UBC: Parry, People Who Eat Darkness
Nov. 23rd, 2017 08:26 am![[personal profile]](https://www.dreamwidth.org/img/silk/identity/user.png)

My rating: 5 of 5 stars
[library]
This book is amazing.
I chose it because I get audiobooks from the library, and my selection of true crime is fairly limited. I didn't know anything about Lucie Blackman or her terrible murder, so my expectations were a null state. Even if I had known, I don't think I would have expected a book this excellent. Parry, the London Times Tokyo bureau chief is a vivid, clear, exact writer. He tells his story beautifully, and he does something that very little true crime is ever able to do: he describes so that it can be felt the sheer destruction of murder. Not just Lucie's life, but the lives of her parents, siblings, friends. Not just her murderer's empty life, but the lives of his parents and brothers, the lives of his other victims (Joji Obara is only known to have killed one other young woman, Carita Ridgway, but I can't help feeling there may have been more, if for no other reason than that chloroform is a dreadfully chancy drug), the girls he drugged insensible and made movies of himself raping. Parry follows the snaking paths of destruction out farther and farther: Lucie's ex-boyfriend, Carita's long-time lover, and the horrible chasms where Lucie and Carita ought to be.

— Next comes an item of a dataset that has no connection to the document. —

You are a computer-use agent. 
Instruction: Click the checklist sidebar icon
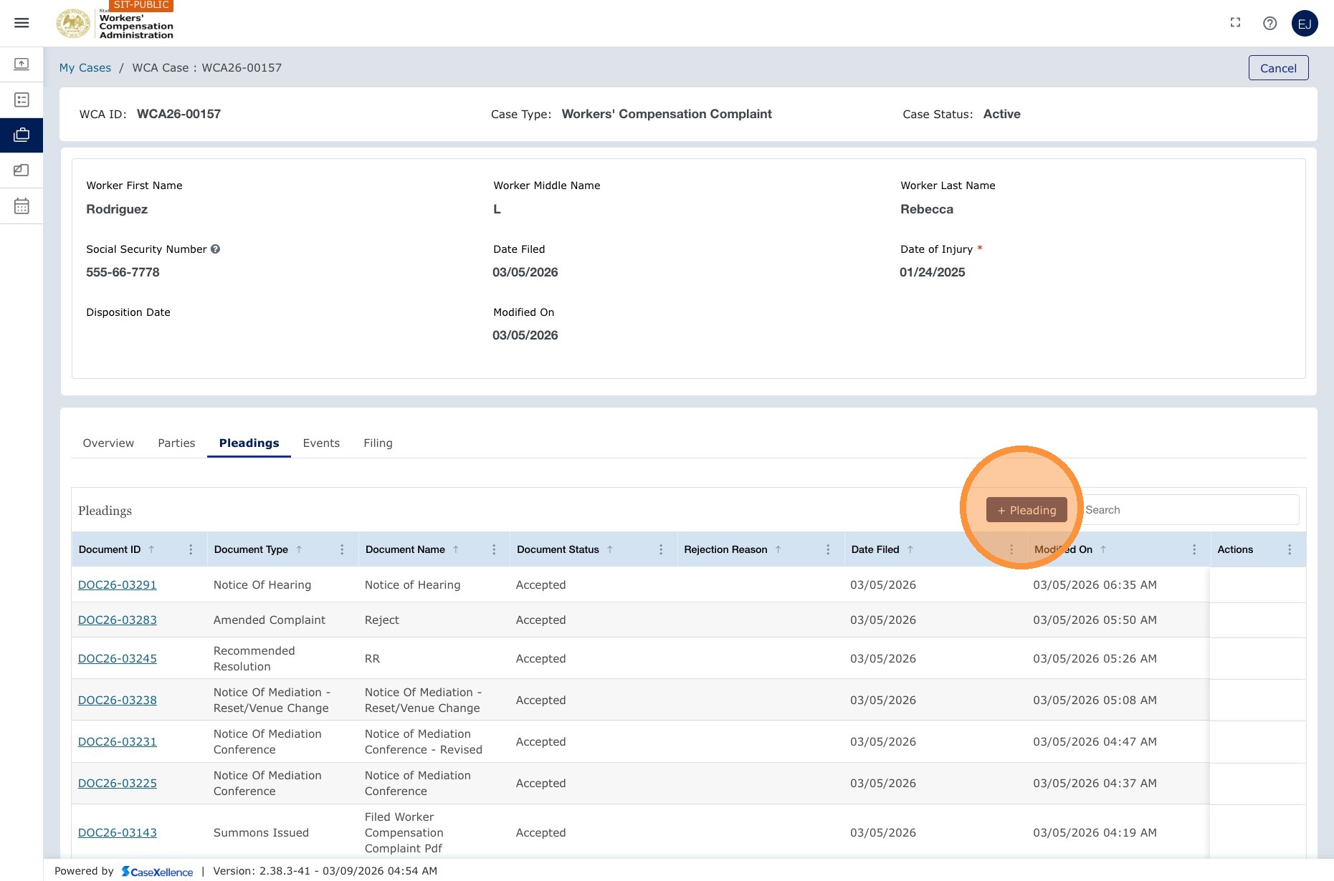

I'm honestly not sure I've ever read a work of true crime that captured the devastation murder wreaks on the lives of the survivors as vividly and as thoughtfully as Parry does. Partly that's because, although he never met her and never heard of her until she was already dead, over the course of the decade that he spent covering the Blackman story and talking to everyone who would talk to him, reading Lucie's old diaries and school compositions (and oh my god the hair on the back of my neck stood on end when Parry quoted Lucie's diary, from her first day in Tokyo, supposing that in three months' time she would look back and laugh at her own naivete; at that moment, Lucie, painfully naive, had a little less than two months left to live), in an odd way, Parry himself became one of Lucie's survivors. His grief is there, too, impersonal, mostly submerged. Partly it's because he is compassionate but completely ruthless in his depiction of Lucie's family, her terrible narcissistic mother, her strange father, both charismatic and repellent, her sister, so both like and unlike Lucie herself, who very nearly died of Lucie's death, the brother who never got to know Lucie as anything but his older sister. And because Parry doesn't pull any punches, doesn't smooth over contradictions and bitter disagreements, these people's pain is as present in the book as any human character.
This is also an excellent book because of Parry's relationship with Tokyo, the relationship of a gaijin who, as Parry says, has lived in Tokyo most of his adult life and both knows and doesn't know it. It's like the kaleidoscope of Murakami's Underground, twisted one-quarter counterclockwise and looked through again (and with a weird, chilling coincidence in that the story Lucie's killer told to buy himself time was that she had joined a cult). The salarymen who are so many of the victims in Murakami are the background static of Roppongi, where Lucie Blackman was living and working (illegally, on a tourist visa) when she crossed paths with a man who ate darkness.
Ultimately, if there's a thing that feels like the bedrock of the book, it's that if, as Lucie feared, she was "ordinary" (by which she meant "boring and unimportant"), her life and her brutal death show just how valuable "ordinary" people can be, how not boring and not unimportant, just as, conversely, it shows that some "extraordinary" people--and Joji Obara is certainly that, regardless of what other adjectives one might choose--are only important because they are destructive. Obara is literally not 1/100th as valuable a human being as Lucie Blackman was. And one of the many things about this very sad book that makes it so painfully sad is that Lucie herself never got the chance to understand that.